When one examines the trouble in the nation’s campuses, the trouble with draft dodgers, hippies, yippies, etc., one can only feel disgust for these rebellious youth. They ask themselves, “Why must things be this way?” Because they do not like the way things are, they decide to change them. This is not so bad in itself, but the way they try to change things is wrong.
We, as Christian youth, are also coming to the age when we must ask ourselves, “Why must things be this way?” When we were younger, we were told by our elders, “Because I say they must be this way,” or simply, “Because they must be this way.” These answers were good enough then, but now we must know why we must do some things and may not do others. We must know why we believe the way we do. As Christian young people coming to the age of discretion, we must ask ourselves these questions. We must wonder “Why?” in order that we can give a good answer when asked by the world, “Why don’t you do the things that we do?” and “Why do you believe the way you do?”
When the Protestant Reformed young person looks at the world around him, he will see that by the world’s standards, he has been brought up in a strict environment. For this, he may be thankful.
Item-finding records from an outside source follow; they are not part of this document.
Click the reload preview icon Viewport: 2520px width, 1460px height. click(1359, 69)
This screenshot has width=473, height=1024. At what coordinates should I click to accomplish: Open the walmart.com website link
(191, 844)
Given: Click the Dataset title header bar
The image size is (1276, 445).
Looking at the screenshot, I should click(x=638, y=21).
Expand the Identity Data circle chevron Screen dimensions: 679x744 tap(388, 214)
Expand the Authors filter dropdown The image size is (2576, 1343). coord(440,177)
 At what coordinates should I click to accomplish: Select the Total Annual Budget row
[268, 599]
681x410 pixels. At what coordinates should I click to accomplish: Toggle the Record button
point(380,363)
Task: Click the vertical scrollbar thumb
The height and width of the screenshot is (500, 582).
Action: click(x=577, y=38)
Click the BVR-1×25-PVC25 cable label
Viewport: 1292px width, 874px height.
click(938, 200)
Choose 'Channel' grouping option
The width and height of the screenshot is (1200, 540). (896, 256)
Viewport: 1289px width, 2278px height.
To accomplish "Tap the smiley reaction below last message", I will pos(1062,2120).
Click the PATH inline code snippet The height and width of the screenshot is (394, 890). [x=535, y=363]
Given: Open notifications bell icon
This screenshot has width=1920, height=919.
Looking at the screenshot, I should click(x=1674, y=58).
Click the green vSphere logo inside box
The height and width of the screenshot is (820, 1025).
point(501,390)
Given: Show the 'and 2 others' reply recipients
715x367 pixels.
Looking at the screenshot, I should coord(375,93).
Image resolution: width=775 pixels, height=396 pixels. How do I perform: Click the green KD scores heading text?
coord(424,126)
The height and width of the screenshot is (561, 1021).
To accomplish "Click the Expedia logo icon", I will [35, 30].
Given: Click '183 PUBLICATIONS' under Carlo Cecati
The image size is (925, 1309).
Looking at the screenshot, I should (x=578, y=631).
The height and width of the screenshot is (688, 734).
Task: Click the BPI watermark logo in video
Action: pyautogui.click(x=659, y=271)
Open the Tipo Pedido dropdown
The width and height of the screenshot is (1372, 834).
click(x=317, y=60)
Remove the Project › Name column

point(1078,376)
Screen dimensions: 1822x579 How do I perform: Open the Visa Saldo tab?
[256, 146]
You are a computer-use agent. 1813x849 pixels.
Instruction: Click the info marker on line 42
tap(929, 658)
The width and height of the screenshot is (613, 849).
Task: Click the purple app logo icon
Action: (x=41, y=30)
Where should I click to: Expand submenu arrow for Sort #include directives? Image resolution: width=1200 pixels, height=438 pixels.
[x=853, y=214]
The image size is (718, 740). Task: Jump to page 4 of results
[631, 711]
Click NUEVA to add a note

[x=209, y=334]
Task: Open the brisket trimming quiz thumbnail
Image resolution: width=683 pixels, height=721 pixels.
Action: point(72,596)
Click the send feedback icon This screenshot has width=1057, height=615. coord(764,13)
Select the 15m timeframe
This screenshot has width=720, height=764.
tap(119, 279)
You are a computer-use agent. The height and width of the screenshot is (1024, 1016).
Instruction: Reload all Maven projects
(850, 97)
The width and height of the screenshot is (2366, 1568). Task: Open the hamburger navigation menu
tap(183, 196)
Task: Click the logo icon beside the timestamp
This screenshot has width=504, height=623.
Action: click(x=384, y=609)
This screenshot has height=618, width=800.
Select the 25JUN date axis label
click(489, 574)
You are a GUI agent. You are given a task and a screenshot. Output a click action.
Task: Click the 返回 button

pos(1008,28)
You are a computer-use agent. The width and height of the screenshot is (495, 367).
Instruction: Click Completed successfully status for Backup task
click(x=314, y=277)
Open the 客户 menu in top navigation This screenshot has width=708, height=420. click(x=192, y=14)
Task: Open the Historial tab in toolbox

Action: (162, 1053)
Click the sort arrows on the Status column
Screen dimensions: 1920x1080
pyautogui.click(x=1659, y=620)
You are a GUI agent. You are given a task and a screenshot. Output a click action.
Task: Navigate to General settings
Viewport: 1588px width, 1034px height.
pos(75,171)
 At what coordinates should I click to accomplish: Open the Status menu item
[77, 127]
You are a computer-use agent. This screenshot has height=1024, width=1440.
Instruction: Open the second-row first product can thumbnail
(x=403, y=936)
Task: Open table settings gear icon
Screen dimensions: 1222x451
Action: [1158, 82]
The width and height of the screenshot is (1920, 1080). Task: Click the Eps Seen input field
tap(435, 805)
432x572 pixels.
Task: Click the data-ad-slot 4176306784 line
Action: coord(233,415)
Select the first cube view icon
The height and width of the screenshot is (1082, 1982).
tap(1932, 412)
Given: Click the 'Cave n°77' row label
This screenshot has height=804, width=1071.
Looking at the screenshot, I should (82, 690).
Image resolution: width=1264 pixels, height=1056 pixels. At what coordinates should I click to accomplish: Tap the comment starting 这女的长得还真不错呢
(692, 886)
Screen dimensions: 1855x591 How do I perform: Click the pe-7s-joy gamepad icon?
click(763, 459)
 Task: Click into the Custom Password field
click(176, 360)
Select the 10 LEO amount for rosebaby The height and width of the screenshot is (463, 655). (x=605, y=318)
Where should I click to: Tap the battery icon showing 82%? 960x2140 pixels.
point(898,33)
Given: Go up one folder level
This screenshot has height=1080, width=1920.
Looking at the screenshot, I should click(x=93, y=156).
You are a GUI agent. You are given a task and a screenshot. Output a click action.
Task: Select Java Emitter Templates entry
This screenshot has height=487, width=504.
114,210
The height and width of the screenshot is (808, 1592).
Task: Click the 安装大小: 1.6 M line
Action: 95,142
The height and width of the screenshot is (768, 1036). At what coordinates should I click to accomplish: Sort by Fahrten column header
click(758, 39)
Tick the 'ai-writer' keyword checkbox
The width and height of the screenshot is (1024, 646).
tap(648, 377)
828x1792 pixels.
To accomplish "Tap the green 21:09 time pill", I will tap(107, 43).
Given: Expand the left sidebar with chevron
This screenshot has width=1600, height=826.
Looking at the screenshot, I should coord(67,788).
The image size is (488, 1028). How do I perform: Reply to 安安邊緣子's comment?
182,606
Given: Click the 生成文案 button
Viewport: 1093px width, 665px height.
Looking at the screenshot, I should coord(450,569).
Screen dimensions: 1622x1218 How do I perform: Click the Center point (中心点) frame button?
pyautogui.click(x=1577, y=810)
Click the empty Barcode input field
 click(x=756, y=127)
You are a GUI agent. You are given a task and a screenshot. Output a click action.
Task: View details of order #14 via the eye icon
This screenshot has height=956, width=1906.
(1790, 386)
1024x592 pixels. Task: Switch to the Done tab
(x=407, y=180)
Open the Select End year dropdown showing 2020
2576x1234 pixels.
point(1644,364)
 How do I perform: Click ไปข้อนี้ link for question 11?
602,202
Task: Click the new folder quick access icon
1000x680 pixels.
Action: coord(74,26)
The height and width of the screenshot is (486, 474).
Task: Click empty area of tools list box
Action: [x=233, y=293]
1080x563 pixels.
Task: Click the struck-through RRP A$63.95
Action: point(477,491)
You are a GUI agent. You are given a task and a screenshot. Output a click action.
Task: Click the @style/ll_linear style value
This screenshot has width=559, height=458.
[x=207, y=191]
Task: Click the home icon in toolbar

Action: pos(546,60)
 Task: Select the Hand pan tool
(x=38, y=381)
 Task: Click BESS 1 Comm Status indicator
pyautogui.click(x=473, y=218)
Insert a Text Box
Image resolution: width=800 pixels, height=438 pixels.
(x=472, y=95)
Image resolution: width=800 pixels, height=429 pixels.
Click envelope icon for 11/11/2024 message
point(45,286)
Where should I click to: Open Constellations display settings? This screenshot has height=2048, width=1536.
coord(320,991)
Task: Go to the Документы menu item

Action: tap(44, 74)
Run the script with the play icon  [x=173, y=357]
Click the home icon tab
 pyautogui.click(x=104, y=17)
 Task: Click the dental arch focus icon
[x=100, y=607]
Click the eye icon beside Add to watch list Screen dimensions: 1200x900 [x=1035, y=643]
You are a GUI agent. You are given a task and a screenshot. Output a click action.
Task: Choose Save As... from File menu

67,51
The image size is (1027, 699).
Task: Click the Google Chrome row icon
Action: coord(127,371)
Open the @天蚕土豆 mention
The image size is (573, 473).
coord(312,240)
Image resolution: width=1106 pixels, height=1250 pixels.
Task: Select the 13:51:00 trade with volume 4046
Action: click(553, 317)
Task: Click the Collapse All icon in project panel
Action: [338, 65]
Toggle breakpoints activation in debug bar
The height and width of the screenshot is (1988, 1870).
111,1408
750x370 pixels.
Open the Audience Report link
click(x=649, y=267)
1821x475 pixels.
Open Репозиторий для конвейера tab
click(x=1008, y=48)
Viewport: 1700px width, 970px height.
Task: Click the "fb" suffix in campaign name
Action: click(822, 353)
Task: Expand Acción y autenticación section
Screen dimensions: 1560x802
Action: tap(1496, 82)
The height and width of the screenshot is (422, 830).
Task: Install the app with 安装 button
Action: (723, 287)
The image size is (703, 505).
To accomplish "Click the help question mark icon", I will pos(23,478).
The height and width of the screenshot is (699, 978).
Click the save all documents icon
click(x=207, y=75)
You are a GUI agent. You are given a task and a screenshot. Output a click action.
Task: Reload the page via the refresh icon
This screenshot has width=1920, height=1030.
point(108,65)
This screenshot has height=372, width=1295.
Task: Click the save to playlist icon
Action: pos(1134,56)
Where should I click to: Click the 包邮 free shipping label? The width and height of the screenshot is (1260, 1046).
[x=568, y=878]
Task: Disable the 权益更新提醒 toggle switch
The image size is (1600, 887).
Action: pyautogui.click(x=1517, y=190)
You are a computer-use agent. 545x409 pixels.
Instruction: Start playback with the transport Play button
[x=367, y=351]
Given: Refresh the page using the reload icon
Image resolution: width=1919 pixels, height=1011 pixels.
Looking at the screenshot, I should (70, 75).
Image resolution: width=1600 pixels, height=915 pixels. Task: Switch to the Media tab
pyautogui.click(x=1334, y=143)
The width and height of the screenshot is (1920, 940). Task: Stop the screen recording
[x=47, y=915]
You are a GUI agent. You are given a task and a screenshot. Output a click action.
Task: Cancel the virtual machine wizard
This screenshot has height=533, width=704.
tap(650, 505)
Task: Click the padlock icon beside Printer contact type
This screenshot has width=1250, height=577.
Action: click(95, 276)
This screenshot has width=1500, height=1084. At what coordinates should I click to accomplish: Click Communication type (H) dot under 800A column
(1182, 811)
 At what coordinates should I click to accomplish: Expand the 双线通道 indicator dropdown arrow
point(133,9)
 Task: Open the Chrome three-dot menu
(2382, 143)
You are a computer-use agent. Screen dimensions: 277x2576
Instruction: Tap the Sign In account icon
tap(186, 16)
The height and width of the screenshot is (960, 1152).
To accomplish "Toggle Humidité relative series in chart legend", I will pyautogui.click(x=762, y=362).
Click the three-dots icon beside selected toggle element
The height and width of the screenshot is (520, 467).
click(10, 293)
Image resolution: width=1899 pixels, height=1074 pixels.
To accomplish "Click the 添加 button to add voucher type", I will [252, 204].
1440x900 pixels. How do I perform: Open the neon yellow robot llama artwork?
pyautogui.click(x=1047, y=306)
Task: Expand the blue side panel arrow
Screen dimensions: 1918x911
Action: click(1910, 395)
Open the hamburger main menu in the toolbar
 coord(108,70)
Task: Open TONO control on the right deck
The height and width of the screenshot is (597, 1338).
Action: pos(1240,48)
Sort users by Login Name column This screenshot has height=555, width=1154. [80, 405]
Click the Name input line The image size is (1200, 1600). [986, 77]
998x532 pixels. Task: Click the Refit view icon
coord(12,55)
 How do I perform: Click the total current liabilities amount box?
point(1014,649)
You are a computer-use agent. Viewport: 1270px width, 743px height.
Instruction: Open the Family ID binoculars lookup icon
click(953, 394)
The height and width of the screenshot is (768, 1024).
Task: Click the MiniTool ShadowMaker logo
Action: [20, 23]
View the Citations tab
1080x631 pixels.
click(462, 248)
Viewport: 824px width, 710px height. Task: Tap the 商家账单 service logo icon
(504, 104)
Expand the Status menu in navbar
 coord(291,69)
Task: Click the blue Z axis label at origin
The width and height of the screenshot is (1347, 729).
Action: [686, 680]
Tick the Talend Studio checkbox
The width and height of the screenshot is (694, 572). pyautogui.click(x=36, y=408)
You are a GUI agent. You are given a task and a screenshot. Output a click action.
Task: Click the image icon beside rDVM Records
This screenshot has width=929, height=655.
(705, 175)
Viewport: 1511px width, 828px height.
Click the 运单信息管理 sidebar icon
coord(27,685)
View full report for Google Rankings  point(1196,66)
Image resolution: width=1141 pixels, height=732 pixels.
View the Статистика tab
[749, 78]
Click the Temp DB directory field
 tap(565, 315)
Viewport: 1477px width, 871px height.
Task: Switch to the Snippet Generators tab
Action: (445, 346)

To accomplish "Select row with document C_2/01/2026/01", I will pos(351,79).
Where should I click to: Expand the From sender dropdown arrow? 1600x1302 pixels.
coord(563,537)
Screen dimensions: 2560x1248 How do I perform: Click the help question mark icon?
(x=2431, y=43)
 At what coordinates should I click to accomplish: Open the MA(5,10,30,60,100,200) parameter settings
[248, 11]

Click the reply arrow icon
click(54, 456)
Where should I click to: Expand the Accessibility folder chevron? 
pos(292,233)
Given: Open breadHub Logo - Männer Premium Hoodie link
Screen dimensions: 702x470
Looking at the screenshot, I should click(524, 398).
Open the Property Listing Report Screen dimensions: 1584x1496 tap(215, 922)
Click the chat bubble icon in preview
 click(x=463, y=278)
He may thank God that he was brought up to believe the Word of God as it is taught in the Apostles’ Creed, the Heidelberg Catechism and the Canons of Dordt. With this kind of bringing up, the Christian, Protestant Reformed young person can answer, with the grace of God, the questions, “Why?” with the answers, “I believe the way I do because I have faith given me by God,” and “I do the things I do because I have been redeemed and regenerated. I can no longer desire to walk in sin as I did before.”